Yaithing Konu met Khuyol Haoba, the orphaned son of a former royal official, during a festive event on Loktak Lake. On that day, all young women of Moirang were fishing as part of a ritual celebration, and men were not allowed to enter the water. When Konu's fishing net broke, Haoba happened to be nearby and helped her. They fell in love at first sight.

Their secret love grew stronger over time, even as Haoba lived in hiding to escape a planned human sacrifice falsely justified by a nobleman’s scheme.

== Forced marriage to Kaoba ==

The turning point in Konu’s life came during a royal hunting expedition.

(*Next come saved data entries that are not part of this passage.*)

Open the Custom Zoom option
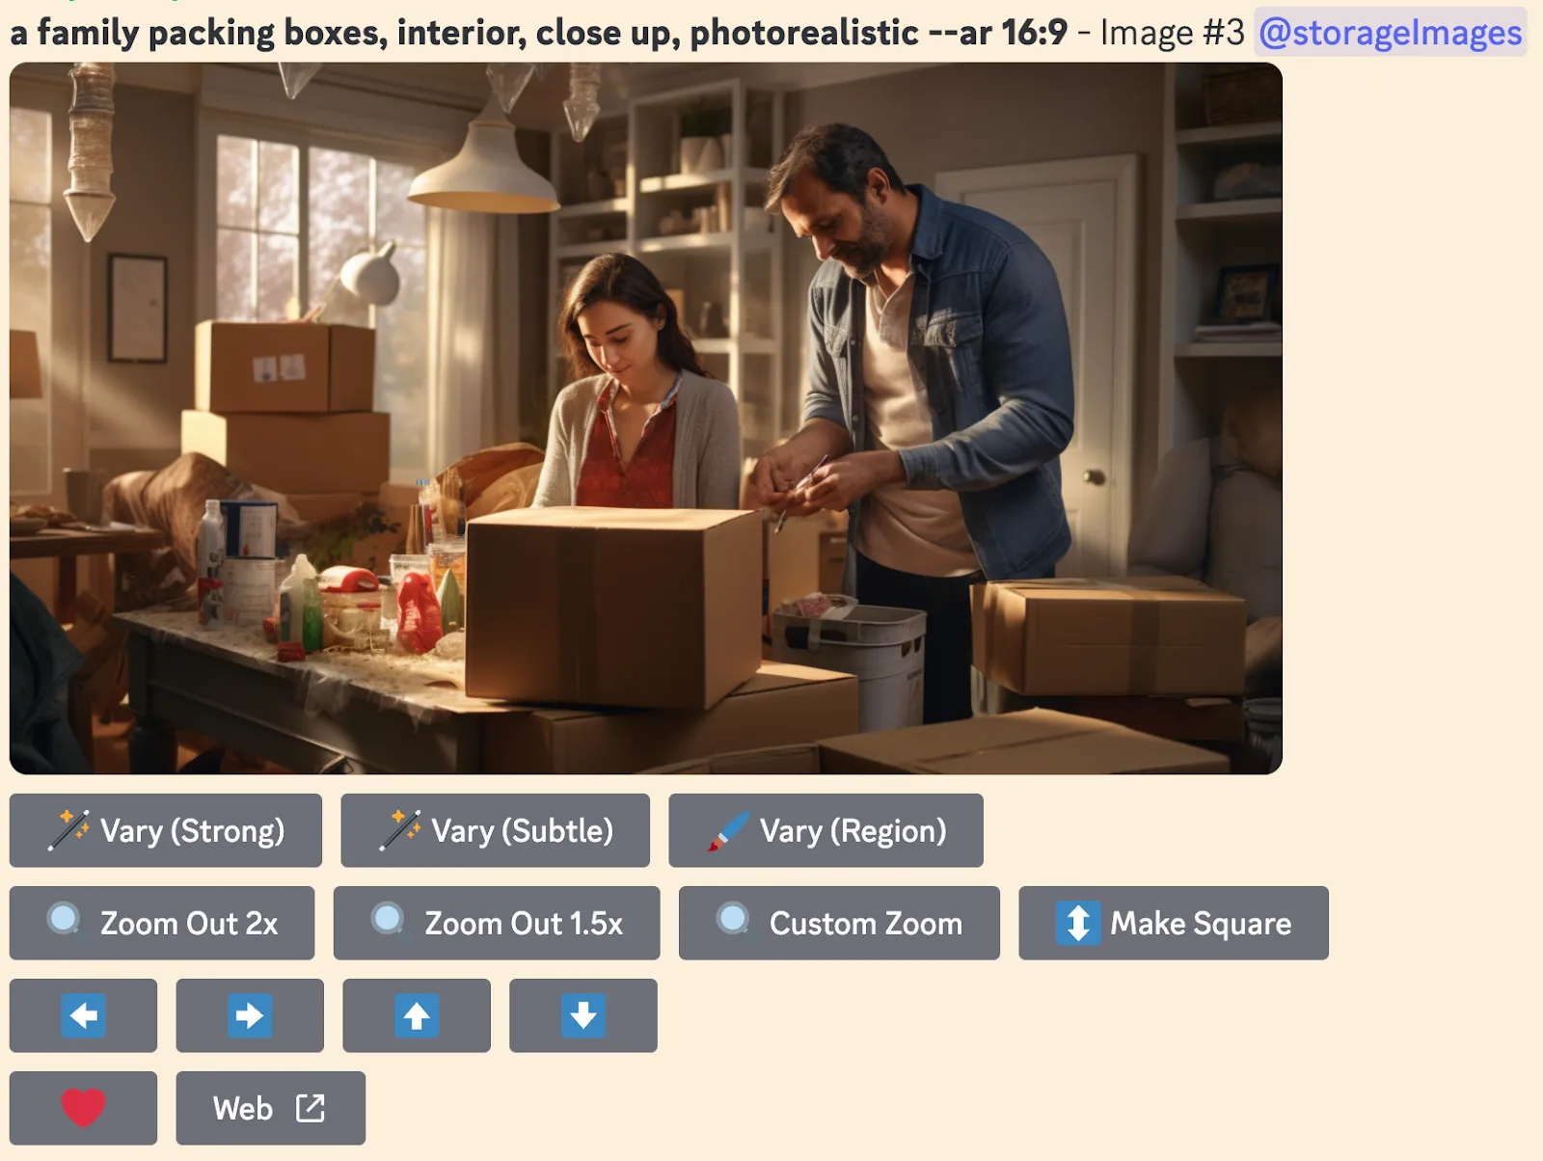This screenshot has width=1543, height=1161. pos(839,923)
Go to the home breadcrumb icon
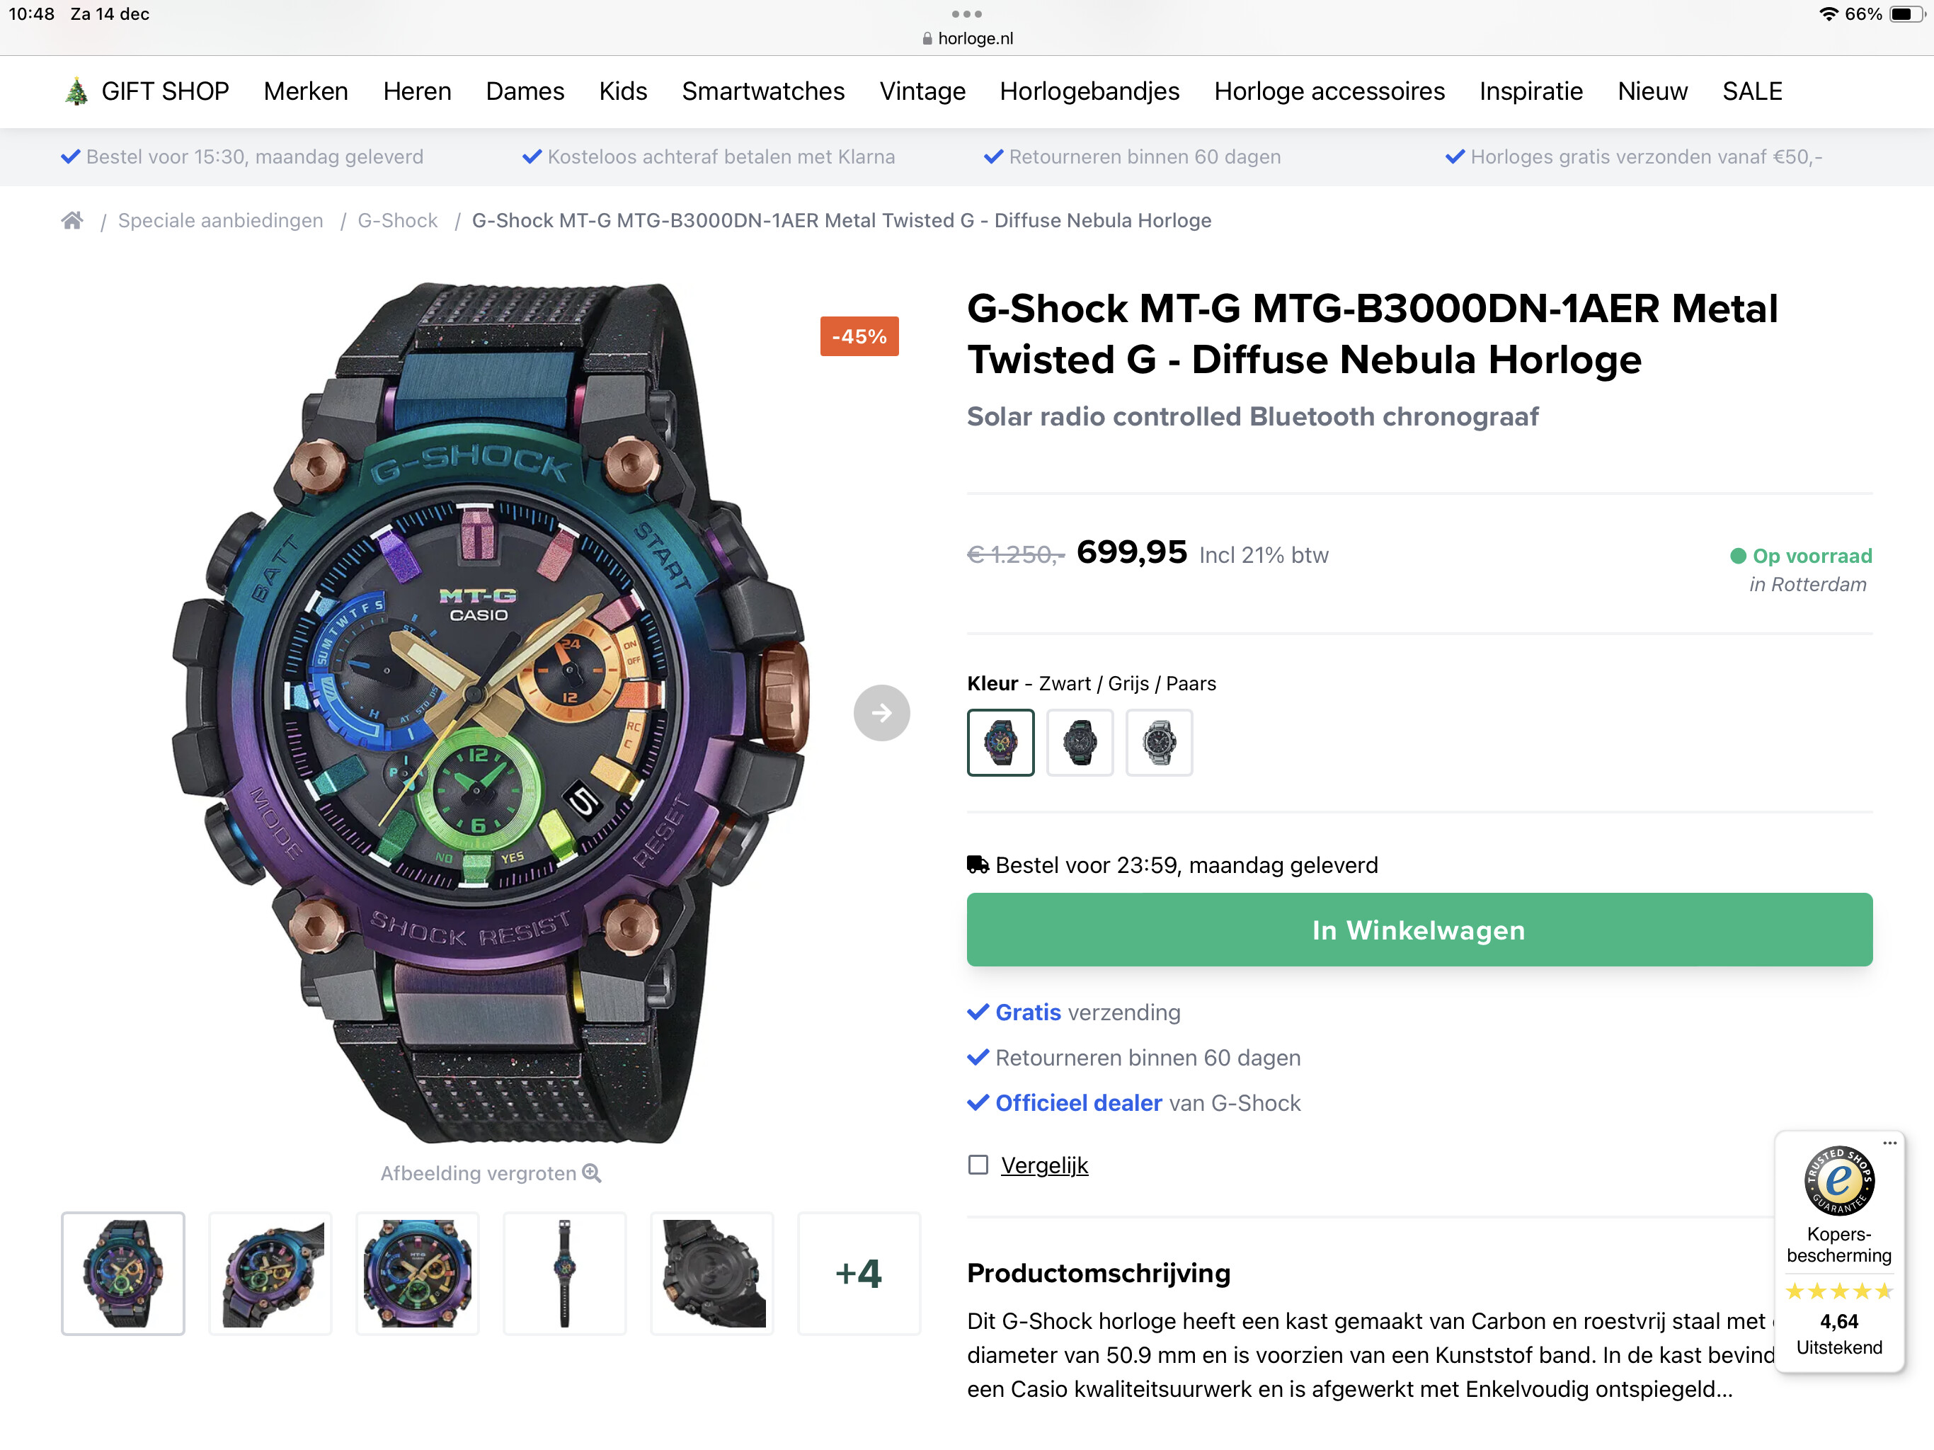The height and width of the screenshot is (1450, 1934). pyautogui.click(x=73, y=220)
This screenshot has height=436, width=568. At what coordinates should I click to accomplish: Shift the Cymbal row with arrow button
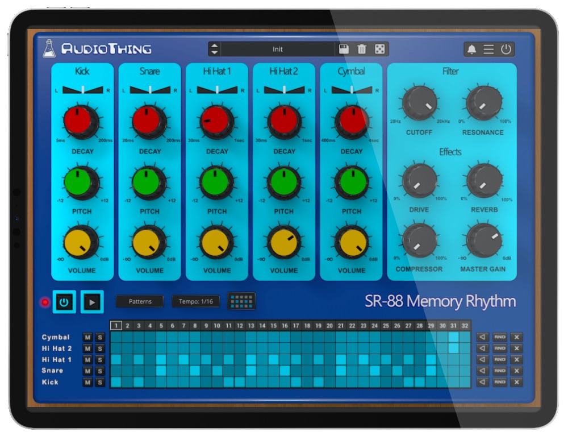click(482, 337)

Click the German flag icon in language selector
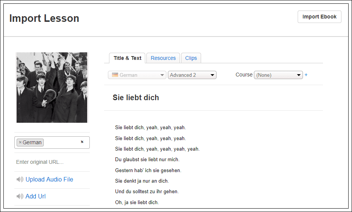[115, 75]
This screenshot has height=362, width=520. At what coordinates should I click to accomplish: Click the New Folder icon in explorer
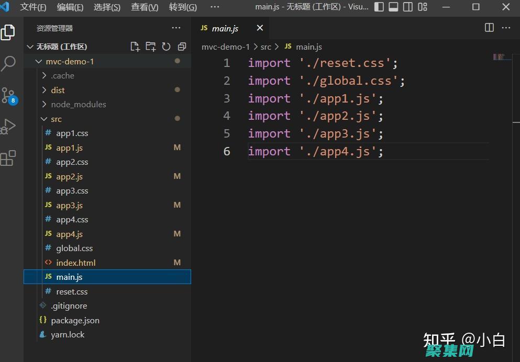coord(151,47)
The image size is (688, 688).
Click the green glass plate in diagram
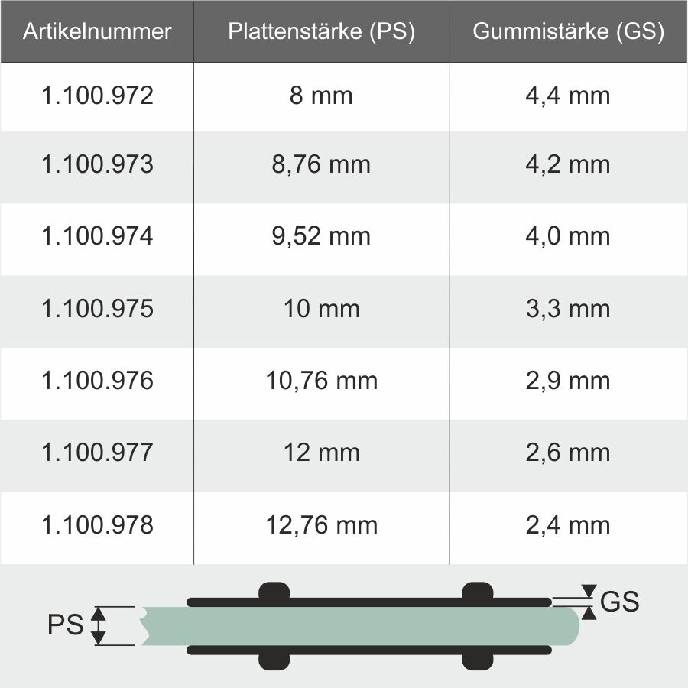tap(360, 626)
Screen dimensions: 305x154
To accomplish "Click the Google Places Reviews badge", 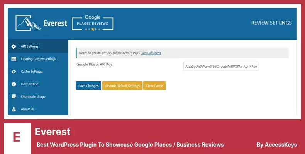I will (x=93, y=23).
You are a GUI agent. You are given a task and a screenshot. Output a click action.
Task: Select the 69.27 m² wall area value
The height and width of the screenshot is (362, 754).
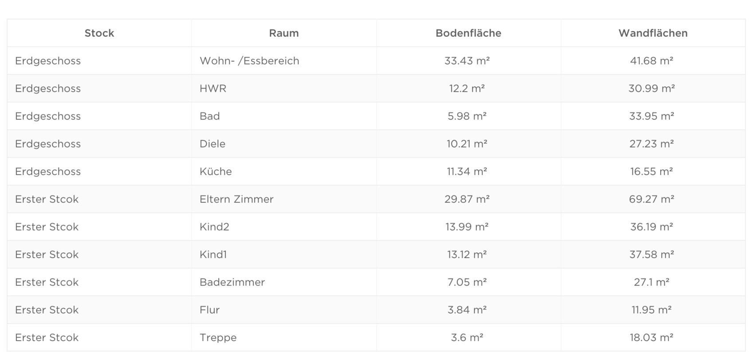652,199
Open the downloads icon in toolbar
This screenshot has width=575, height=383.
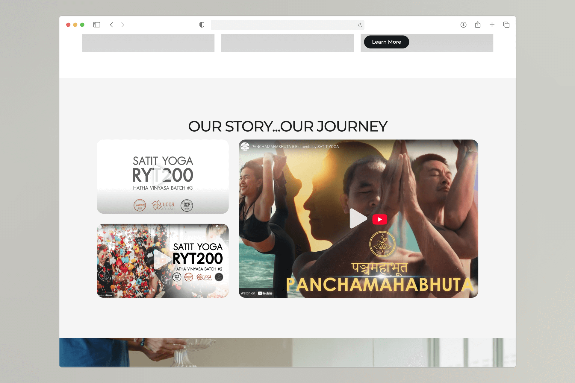click(463, 25)
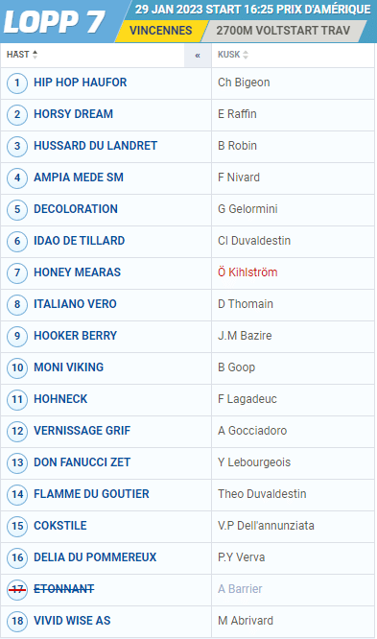Viewport: 377px width, 639px height.
Task: Select the number 10 badge for Moni Viking
Action: click(x=17, y=368)
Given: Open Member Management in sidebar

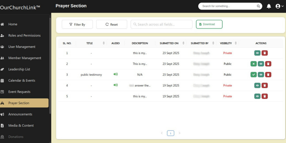Looking at the screenshot, I should click(25, 58).
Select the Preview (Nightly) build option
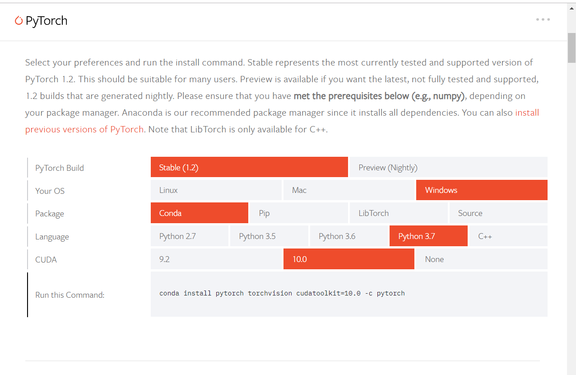The height and width of the screenshot is (375, 576). tap(448, 167)
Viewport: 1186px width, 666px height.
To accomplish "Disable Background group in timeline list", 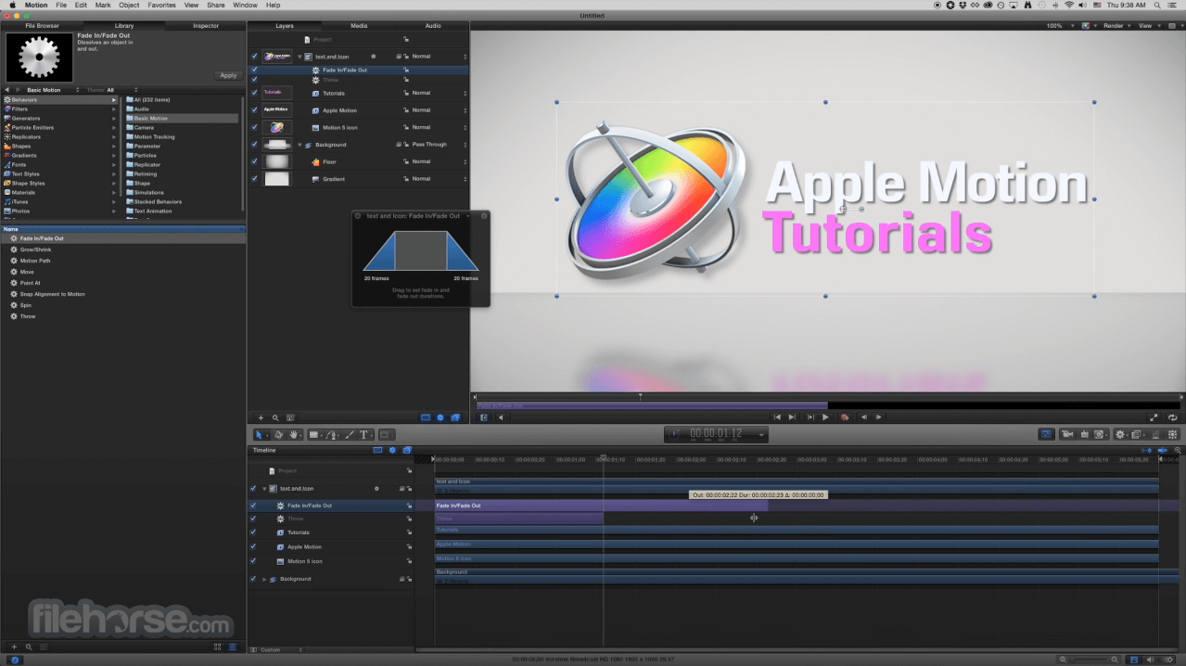I will pyautogui.click(x=253, y=579).
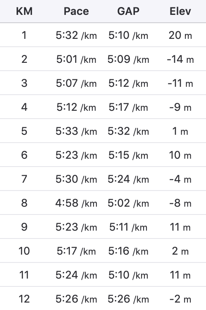Click the KM column header
The height and width of the screenshot is (310, 206).
[x=24, y=11]
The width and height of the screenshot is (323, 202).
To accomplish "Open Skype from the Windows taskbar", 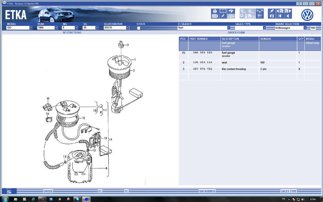I will click(x=77, y=199).
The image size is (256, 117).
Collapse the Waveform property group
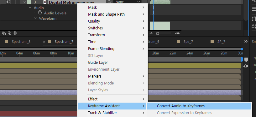pos(35,18)
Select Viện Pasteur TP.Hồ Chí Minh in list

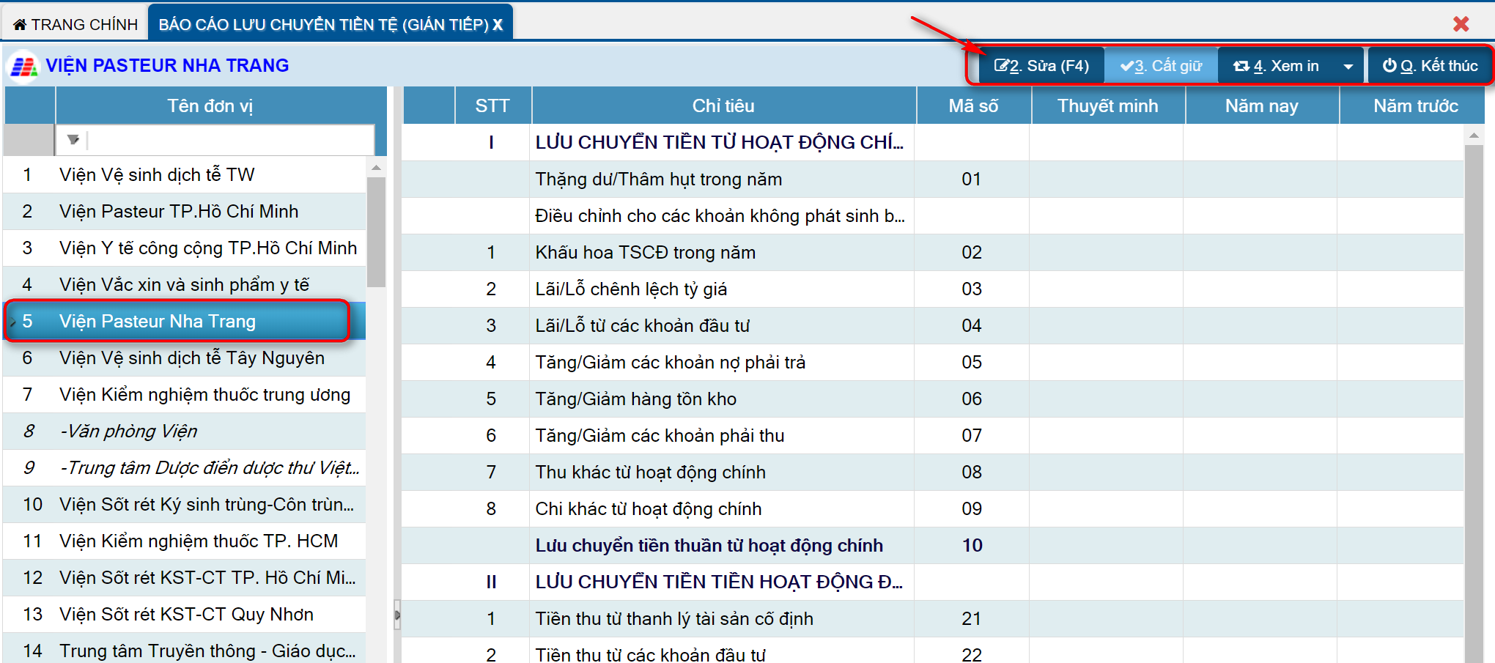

Her father, Huiningsumba, accidentally caused a forest fire that spread to the Khuman region, destroying the home and barn of Kaoba Hingamba, a Khuman warrior. In retaliation, Kaoba captured Huiningsumba and his men.

To save their lives, Huiningsumba was forced to offer his daughter, Yaithing Konu, as ransom. The Moirang court agreed, and a grand marriage ceremony was held. Konu was sent to Kaoba’s household, even though she was already three months pregnant with Khuyol Haoba’s child.

According to the Khuman Kangleiron, an old Meitei text, Kaoba (also referred to as Kaopa) was a king of the Khuman kingdom, and by this marriage, Yaithing Konu became queen of the Khuman people.

== Secret reunions and exile ==

Despite her new status, Yaithing Konu remained emotionally devoted to Haoba. Haoba disguised himself as a hill-man to visit her in secret. Eventually, Kaoba discovered these visits. In anger, he drove Konu out of his house. After her exile, she was reunited with Haoba, and the lovers were finally together again.